I’m very pro just gorging stone fruits straight out of hand. But when you have a massive box of cherries to get through the danger of being mistaken for a vampire is real. Especially when in possession of sharp incisors that are possibly already cause for public alarm. 🙂
With my £4 box of British cherries I’ve made batches of water kefir, a cherry version of this yogurt cake, and a salsa (not my crab salsa though). Mostly they are for snacking on though. And tossing into salads.
I woke up Sunday desperate to make this salad. I had a little lightbulb moment the night before where various ingredients danced around in my brain, jostling for position. But I wasn’t prepared to upset the cat and my digestion to test it out at midnight. Especially as several recipes had popped unbidden and urgent into my head.
So, Sunday morning was a frenzy of recipe development, with three new ones prepared, written up and photographed. I felt very efficient. And very hungry. This simple salad saved me from collapsing in a heap. Its sweet, savoury, tangy and salty elements tasted glorious all together.
I don’t often urge you to do anything, but I do urge you to give this easy, light lunch of a salad a go before the stone fruits vanish into memory.
The Skinny On Stone Fruit
Hotbeds of nutritional goodies like collagen-boosting vitamin C, potassium, carotenoids, bone-strengthening vitamin K, and fibre, stone fruits can be eaten raw or cooked with very little preparation. Unlike other fruits, stone fruits (and berries) don’t keep well, so making jams, vinegars, compotes and freezing them make them last longer.

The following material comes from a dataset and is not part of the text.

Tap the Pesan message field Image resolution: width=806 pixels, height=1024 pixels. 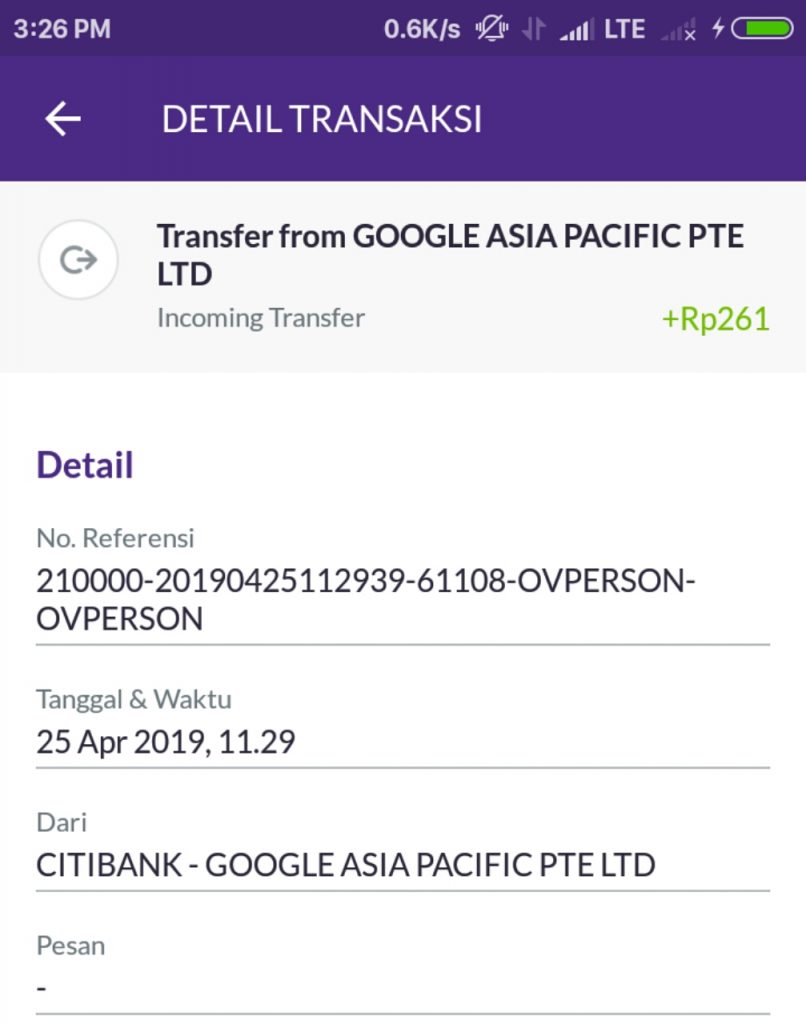click(400, 987)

As far as keeping them fresh, you are best to ripen them at room temperature, then pop them in the fridge when they ripen. Same with avocados – which you can totally add here in place of the halloumi if you are vegan. Once in the fridge they will last a few days. I think that keeping them in a paper bag makes them last a little bit longer, but this is anecdotal. When they are past their prime, don’t bin them. Jam them. Their natural pectin makes stone fruit jams an absolute doddle as they set well.
Thai Fruit Salad Components
Where typically you would use tropical fruits (natch), and add fish sauce to the dressing, we have here British stone fruits. I’ve used cherries and nectarines, but peaches and plums would be great, too. Or do use the tropicals if your tastebuds have reached peak stone fruit.

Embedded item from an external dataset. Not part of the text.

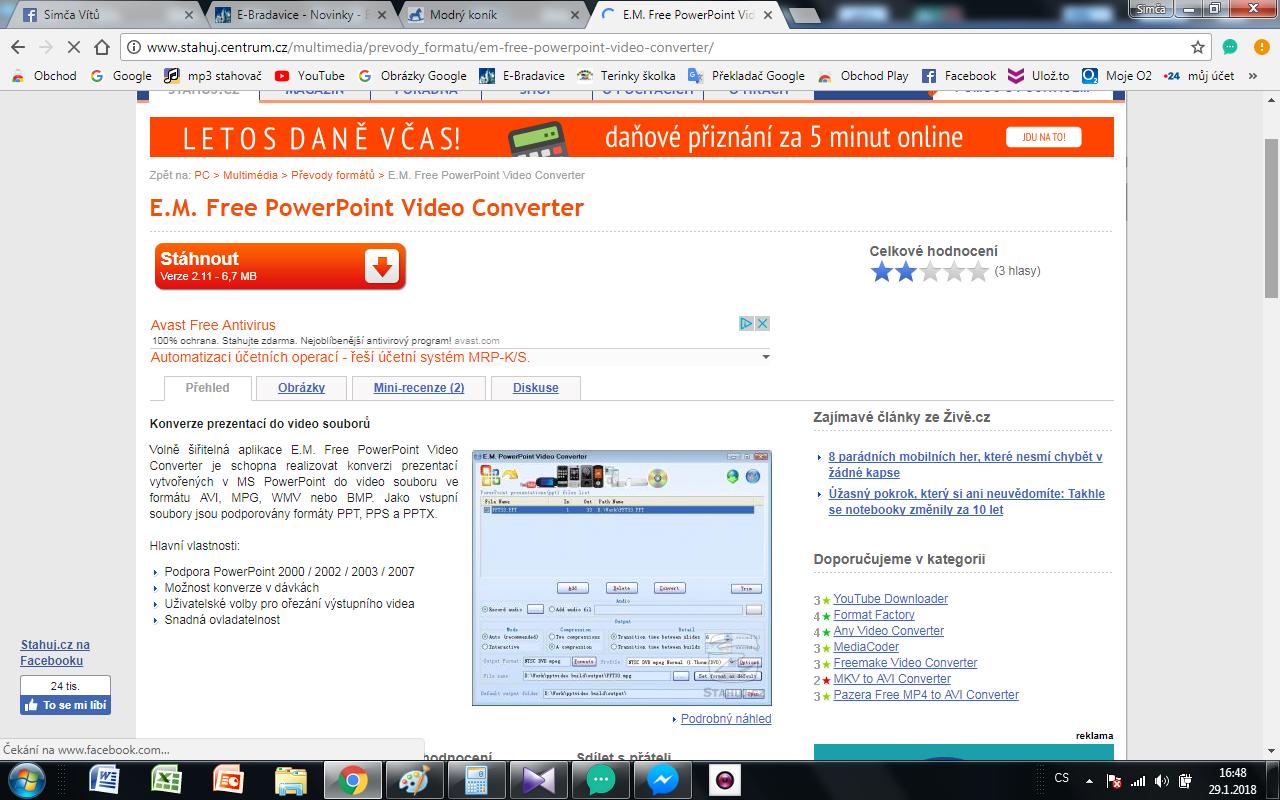This screenshot has width=1280, height=800.
Task: Open the YouTube bookmark
Action: 310,76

Any of these fruits could be griddled before the sliced halloumi gains its smoky stripes. Or some griddled and some not. I wanted to keep this fast and fresh, but you are the boss of your kitchen, so tweak away with the basics. Vibrantly fresh basil and mint are shredded, limes squeezed and fiery Thai chillies are chopped to complete this salad. If you aren’t doing the halloumi thing (a must if you aren’t vegan), make sure to include the otherwise optional soy sauce for the essential salty element.
Thinking about the fruit thing, if our recent prolonged heatwave is anything to go by we may just be on the verge of growing tropical fruits. So just go with what’s growing near you for this one. If you’ve got pineapples in Putney, do let me know!
Are you bingeing on all the fresh stuff? What’s your favourite fruity snack right now?
Thai Stone Fruit and Halloumi Salad
Thai fruit salad meets British stone fruit and griddled halloumi cheese for a Western take on a wonderfully fresh and tangy salad. Use plums or peaches – or even the traditional tropical fruits – if you wish. It’s all good. xx
Juice of one fat lime
1 teaspoon soy sauce or good pinch of salt
1 Thai red chilli, thinly sliced (less, if wished)
1 tsp honey or maple syrup – more to taste
1/2 package of halloumi cheese, thinly sliced (use the full fat kind) OR avocado
1 ripe nectarine or peach
Palmful each of mint leaves and basil leaves
Soft green leaves, to serve – baby pak choi, watercress and young spinach is fab
1. Whisk together the lime juice, soy sauce/salt, honey/maple syrup and chilli. Set aside.
2. Heat a griddle pan or sauce pan and add the halloumi slices when hot. Cook until you get nice griddle marks or its golden and soft; flip and cook a little less time.
3. While the cheese is cooking, slice the nectarine and stone and halve the cherries; thinly shred the mint and basil.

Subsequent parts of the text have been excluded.